By James Hoorman, Hoorman Soil Health Services
Recent research on photosynthesis shows the importance of adequate nutrient fertility. On average, corn plants only perform full blown photosynthesis about 10-20% of the time, even when weather conditions are ideal. Why? High rates of photosynthesis required essential mineral elements to build carbohydrates, amino acids, proteins, and enzymes. If an essential nutrient is lacking or not in a plant available form, photosynthesis shuts down. High soil biological activity makes nutrients plant available. A healthy soil with living roots has 1000-2000X more microbes than a bare soil. Each microbe is a soluble bag of fertilizer full of plant available nutrients to feed the crop.
The availability of soil nutrients is dependent on three factors. One is the chemical form that it can be taken up by the plant. Second is the proximity to actively absorbing plant root. Three is the soil nutrient must be in a soluble form that can be absorbed by plant roots. Most plant roots require moist soil and water to absorb soluble nutrients and high biological activity. Soil and plant tissue mobility varies according to the nutrient.
Soil Nutrient Mobility: Mobile nutrients move with the soil solution and are generally negatively charged ions (anions) or uncharged (does not apply to phosphorus) and tend to be in high concentrations in the soil. Examples include nitrogen, sulfur, chlorine, molybdenum, and boron. Immobile nutrients have little soil movement, generally have positive charges (cations) except for phosphorus, tend to have low soil concentrations, and are often highly bound to the soil. Examples include phosphorus, potassium, calcium, magnesium, manganese, iron, zinc, copper, and nickel.
Plant Tissue Nutrient Mobility: Mobile plant nutrients are easily remobilized from the older leaves to the new leaves under deficiency conditions. Deficiencies generally show up on the older leaves because the nutrients are easily mobilized to newer faster growing leaves. Examples include nitrogen, phosphorus, potassium, magnesium, chlorine, zinc, and molybdenum. Immobile plant nutrients deficiency symptoms are most pronounced on young plant leaves and parts that are newly grown. Examples include calcium, sulfur, manganese, iron, copper, and boron.
Several micronutrients or trace elements (boron, chloride, copper, iron, manganese, molybdenum, nickel and zinc) are needed only in extremely small amounts for crop production. Most Ohio soils have adequate amounts of micronutrients for corn production but conditions vary so soil testing and tissue testing are recommended. Ohio soils generally have adequate secondary nutrients (sulfur, magnesium, calcium) if proper pH has been maintained with lime. Sandy or low organic matter soils with low biological activity generally show micronutrient deficiencies first. Soils high in organic matter, manured, or soils will high biological activity generally have less symptoms of micronutrient deficiency. To see pictures of micronutrient deficiencies, visit my website at HoormanSoilHealthServices.com.

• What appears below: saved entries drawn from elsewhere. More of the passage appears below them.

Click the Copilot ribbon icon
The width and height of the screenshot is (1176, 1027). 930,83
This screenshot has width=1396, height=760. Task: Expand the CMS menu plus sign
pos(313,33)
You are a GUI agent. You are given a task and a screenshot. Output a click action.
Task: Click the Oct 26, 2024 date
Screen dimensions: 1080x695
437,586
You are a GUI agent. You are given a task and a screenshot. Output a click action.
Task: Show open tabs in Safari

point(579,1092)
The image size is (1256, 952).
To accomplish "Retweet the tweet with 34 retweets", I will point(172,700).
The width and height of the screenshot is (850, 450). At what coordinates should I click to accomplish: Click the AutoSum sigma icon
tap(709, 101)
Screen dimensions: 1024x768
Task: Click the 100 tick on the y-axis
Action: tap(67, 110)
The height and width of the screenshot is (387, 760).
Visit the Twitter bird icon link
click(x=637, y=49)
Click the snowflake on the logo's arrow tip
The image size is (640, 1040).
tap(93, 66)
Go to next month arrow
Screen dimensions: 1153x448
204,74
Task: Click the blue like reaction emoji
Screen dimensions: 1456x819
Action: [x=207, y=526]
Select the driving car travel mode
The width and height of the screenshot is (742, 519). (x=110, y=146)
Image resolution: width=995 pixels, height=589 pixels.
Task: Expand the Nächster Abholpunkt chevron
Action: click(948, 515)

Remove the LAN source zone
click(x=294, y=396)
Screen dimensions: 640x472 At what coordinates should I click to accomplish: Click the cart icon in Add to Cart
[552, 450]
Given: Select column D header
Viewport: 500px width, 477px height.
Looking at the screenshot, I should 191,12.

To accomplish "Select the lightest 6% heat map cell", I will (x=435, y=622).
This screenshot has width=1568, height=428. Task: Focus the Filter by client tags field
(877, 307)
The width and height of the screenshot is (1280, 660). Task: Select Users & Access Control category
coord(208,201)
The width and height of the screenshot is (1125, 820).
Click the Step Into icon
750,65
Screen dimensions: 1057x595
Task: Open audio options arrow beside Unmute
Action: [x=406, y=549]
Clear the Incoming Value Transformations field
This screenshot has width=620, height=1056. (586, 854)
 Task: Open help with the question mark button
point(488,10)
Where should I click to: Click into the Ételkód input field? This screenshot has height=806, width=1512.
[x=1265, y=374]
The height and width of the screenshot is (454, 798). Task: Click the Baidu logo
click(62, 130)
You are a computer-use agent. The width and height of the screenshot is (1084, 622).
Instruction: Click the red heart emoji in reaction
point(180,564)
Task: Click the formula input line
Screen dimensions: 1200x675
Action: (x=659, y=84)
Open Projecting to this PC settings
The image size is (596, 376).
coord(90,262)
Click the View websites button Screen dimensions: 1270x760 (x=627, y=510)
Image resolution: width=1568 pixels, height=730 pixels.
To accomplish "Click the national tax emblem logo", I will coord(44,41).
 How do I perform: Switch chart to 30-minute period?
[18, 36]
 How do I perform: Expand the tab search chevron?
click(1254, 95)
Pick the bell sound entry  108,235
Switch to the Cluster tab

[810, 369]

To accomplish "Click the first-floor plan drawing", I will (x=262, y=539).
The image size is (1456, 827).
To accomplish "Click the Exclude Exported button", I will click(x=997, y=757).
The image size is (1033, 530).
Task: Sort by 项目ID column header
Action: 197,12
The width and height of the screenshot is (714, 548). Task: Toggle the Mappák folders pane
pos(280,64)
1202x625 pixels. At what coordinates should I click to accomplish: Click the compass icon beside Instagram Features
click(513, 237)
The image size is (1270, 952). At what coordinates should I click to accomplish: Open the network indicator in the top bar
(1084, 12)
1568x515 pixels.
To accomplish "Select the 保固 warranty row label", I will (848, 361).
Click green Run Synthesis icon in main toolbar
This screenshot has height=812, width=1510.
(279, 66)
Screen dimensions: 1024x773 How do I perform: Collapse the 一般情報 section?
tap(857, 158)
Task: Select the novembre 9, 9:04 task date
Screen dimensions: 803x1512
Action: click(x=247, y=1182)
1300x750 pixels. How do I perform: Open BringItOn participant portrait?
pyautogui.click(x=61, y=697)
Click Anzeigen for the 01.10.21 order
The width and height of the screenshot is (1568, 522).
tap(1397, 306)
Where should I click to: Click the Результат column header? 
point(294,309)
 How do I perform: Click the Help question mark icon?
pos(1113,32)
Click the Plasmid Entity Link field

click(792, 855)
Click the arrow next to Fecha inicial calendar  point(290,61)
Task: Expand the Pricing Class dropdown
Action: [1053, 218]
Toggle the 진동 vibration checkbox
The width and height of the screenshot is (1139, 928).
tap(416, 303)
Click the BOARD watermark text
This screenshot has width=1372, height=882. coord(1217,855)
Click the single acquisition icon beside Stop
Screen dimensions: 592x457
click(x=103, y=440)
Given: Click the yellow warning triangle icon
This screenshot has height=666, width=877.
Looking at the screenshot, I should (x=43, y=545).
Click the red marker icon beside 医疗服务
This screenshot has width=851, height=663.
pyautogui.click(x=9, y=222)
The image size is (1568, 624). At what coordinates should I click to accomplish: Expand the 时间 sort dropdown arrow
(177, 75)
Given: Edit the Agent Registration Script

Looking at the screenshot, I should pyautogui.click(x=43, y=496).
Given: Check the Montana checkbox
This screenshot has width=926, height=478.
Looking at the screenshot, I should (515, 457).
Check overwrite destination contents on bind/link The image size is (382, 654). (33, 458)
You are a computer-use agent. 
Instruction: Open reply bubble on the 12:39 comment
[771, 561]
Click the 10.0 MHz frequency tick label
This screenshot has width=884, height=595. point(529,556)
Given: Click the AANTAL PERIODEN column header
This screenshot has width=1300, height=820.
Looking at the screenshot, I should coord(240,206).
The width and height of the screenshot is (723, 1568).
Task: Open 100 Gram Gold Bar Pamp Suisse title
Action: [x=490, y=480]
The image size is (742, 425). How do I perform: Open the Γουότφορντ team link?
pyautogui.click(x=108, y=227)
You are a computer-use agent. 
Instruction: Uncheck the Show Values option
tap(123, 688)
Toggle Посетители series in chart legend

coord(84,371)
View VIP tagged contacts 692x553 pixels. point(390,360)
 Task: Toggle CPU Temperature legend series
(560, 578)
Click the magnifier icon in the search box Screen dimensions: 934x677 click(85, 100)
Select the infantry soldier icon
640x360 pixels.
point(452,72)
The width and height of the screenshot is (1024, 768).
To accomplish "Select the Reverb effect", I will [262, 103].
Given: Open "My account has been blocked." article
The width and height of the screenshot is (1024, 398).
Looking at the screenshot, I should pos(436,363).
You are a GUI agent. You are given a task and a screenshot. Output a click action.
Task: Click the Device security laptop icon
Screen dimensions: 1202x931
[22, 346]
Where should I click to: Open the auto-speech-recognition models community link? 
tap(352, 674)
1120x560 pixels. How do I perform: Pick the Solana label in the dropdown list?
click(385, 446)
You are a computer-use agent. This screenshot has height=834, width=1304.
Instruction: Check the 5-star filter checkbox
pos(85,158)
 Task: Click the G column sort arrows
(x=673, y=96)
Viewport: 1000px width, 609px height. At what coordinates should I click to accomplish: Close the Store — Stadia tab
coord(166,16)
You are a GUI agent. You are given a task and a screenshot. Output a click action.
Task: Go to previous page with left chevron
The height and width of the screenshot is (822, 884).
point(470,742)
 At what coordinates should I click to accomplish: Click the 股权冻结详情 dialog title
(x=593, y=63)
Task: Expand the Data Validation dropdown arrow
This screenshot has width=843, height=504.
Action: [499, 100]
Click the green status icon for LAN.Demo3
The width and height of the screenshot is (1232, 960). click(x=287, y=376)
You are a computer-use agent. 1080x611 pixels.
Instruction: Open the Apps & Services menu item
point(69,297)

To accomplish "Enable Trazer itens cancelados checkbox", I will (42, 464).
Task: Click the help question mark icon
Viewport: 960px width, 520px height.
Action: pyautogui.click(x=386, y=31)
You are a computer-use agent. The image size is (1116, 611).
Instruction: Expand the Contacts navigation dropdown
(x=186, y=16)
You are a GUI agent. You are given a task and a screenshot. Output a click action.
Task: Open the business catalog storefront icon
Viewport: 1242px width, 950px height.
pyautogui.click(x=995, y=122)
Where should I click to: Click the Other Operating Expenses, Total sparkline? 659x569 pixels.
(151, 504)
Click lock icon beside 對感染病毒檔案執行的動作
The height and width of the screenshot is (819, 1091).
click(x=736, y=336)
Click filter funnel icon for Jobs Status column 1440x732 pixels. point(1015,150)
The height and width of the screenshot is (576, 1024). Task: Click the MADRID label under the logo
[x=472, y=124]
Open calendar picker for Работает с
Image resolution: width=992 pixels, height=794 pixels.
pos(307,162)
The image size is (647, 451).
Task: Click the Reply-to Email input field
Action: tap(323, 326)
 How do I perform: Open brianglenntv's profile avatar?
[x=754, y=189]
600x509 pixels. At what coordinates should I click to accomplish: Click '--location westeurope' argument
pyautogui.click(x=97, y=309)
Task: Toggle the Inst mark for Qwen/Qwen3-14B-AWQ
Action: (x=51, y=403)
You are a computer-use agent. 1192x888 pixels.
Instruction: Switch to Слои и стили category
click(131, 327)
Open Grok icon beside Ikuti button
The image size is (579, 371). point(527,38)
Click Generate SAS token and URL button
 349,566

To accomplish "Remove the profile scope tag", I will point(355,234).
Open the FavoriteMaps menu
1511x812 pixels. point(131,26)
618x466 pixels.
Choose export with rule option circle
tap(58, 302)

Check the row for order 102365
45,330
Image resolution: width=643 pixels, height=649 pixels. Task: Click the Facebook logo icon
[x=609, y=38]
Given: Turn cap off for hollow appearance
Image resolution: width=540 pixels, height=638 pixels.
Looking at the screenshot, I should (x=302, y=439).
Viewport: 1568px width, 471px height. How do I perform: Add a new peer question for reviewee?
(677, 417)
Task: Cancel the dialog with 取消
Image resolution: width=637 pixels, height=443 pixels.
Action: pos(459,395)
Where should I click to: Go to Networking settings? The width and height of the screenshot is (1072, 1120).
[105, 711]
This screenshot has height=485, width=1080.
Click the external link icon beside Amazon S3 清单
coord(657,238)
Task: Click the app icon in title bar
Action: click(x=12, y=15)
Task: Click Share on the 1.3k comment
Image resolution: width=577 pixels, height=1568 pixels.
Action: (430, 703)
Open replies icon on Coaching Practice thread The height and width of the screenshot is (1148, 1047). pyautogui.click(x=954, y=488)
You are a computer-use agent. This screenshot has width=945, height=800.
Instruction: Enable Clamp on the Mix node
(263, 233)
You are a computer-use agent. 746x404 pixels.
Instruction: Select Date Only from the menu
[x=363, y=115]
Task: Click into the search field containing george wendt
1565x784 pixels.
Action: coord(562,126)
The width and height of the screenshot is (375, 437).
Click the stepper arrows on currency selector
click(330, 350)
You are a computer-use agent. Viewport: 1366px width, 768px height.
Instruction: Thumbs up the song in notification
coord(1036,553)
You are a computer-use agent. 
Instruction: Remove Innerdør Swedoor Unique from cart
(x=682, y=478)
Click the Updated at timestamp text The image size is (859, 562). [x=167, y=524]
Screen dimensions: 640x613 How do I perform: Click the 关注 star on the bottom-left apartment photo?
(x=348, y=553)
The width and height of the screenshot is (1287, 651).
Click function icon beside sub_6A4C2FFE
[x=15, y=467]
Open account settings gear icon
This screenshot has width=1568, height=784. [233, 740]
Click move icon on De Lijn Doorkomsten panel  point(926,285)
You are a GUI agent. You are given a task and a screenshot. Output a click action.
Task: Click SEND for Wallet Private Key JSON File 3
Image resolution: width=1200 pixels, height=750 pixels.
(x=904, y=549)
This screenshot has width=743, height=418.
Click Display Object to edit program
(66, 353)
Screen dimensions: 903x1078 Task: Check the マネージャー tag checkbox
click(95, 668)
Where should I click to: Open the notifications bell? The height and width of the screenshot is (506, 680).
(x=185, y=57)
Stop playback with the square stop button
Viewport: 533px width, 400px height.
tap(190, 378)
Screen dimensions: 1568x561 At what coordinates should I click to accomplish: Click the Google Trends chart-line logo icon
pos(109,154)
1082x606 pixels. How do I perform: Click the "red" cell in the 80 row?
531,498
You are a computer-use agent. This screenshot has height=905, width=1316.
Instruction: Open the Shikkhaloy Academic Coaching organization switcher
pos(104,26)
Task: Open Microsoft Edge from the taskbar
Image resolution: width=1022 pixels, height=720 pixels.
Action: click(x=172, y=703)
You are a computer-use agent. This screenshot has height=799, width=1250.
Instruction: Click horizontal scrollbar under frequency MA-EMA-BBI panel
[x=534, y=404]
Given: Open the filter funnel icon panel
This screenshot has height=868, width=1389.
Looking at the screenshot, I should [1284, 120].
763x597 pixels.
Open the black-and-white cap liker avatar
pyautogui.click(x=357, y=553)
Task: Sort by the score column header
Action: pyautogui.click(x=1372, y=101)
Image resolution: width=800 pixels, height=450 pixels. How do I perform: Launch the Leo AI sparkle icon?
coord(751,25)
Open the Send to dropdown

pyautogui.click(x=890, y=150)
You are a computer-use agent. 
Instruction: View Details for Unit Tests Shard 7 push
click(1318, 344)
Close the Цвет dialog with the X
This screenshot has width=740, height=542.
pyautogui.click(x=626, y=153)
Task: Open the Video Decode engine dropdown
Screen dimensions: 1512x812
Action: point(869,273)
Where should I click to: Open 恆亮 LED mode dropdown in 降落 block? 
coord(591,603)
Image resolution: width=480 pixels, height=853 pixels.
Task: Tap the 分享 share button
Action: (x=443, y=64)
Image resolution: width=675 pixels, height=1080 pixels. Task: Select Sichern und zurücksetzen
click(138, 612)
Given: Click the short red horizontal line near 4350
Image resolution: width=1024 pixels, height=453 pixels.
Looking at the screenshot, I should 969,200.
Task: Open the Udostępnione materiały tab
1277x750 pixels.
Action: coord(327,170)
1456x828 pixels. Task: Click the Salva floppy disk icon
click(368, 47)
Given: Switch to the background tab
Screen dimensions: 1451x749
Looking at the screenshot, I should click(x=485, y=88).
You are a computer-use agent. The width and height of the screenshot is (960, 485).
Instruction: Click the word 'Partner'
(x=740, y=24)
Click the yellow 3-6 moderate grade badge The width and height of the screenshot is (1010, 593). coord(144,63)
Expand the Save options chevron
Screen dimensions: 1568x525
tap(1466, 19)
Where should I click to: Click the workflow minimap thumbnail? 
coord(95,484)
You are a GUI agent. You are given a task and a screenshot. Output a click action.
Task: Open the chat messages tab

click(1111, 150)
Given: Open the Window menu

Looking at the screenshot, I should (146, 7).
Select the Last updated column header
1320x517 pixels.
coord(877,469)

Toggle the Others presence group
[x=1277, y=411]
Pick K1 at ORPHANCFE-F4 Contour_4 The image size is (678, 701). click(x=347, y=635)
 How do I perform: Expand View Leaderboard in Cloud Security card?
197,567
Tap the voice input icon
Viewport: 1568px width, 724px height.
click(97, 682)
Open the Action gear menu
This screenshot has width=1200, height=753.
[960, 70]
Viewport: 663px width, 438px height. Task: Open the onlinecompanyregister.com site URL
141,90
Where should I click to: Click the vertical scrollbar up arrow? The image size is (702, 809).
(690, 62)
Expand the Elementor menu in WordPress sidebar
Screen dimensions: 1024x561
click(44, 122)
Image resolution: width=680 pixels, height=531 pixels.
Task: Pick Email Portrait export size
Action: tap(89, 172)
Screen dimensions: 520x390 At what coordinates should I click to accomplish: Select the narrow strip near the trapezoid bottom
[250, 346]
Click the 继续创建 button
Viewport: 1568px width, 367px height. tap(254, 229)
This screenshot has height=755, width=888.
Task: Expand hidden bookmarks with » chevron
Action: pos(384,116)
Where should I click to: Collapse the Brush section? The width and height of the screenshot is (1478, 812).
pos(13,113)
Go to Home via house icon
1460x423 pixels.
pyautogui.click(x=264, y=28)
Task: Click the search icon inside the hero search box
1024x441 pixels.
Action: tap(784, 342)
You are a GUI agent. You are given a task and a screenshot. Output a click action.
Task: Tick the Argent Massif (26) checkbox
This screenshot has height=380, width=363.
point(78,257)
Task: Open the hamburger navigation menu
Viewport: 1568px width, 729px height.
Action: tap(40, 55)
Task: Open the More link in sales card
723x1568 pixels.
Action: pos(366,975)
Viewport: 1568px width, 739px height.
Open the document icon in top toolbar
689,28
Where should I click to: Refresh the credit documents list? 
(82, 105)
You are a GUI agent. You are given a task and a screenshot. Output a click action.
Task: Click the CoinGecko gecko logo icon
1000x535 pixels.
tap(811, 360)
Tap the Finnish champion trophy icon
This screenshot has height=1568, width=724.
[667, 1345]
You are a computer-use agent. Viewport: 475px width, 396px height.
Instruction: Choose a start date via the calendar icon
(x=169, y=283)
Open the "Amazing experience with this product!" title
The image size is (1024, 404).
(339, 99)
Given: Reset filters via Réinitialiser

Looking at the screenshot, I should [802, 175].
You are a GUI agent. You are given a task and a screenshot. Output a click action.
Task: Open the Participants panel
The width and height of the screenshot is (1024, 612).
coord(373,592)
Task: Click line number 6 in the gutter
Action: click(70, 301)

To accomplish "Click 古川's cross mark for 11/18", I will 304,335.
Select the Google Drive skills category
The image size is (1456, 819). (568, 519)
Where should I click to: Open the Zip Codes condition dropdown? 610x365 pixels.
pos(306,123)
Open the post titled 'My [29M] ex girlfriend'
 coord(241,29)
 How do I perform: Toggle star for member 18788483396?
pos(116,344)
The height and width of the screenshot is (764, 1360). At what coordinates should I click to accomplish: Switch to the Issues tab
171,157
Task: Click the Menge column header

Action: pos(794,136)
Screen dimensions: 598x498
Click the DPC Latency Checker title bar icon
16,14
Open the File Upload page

Soil temperature and moisture are also important factors. Cool, wet, compacted soils that become anaerobic (lack oxygen) reduce the rate, amounts, and availability of micronutrients taken up by crops. As soil pH increases (less acid, more alkaline conditions), the availability of micronutrients decreases, with the exception of molybdenum. Zinc may be needed for corn production on high pH soils and low soil test zinc levels. Soil pH generally needs to be above 6.6 and the soil test zinc levels below 4 ppm before a yield response would be expected from additional zinc. Zinc rates may be found in the Tri-state Fertilizer Recommendations for Corn, Soybeans, Wheat, & Alfalfa (http://ohioline.osu.edu/e2567/index.html).
For the other micronutrients, no research shows the need for micronutrient fertilization on our Ohio mineral soils. If a micronutrient is needed, a starter band is probably the most efficient way of getting that nutrient to the plant. However, if micronutrient deficiency has never been identified or confirmed for a field, then a micronutrient package is likely unnecessary.
Keeping nutrients levels in balance is an important concept to remember. When one nutrient level gets too high, it tends to tie up other nutrients. For example, high phosphorus levels tend to tie up zinc, copper, and boron. If a micronutrient problem is suspected, take a plant tissue sample to determine if a deficiency exists and a micronutrient fertilizer is required. Micronutrients are expensive to purchase, and avoid over applying micronutrients, because they can become toxic when applied at too high of a rate. Dr. Steve Culman, OSU Soil Fertility Specialist provided some information for this article.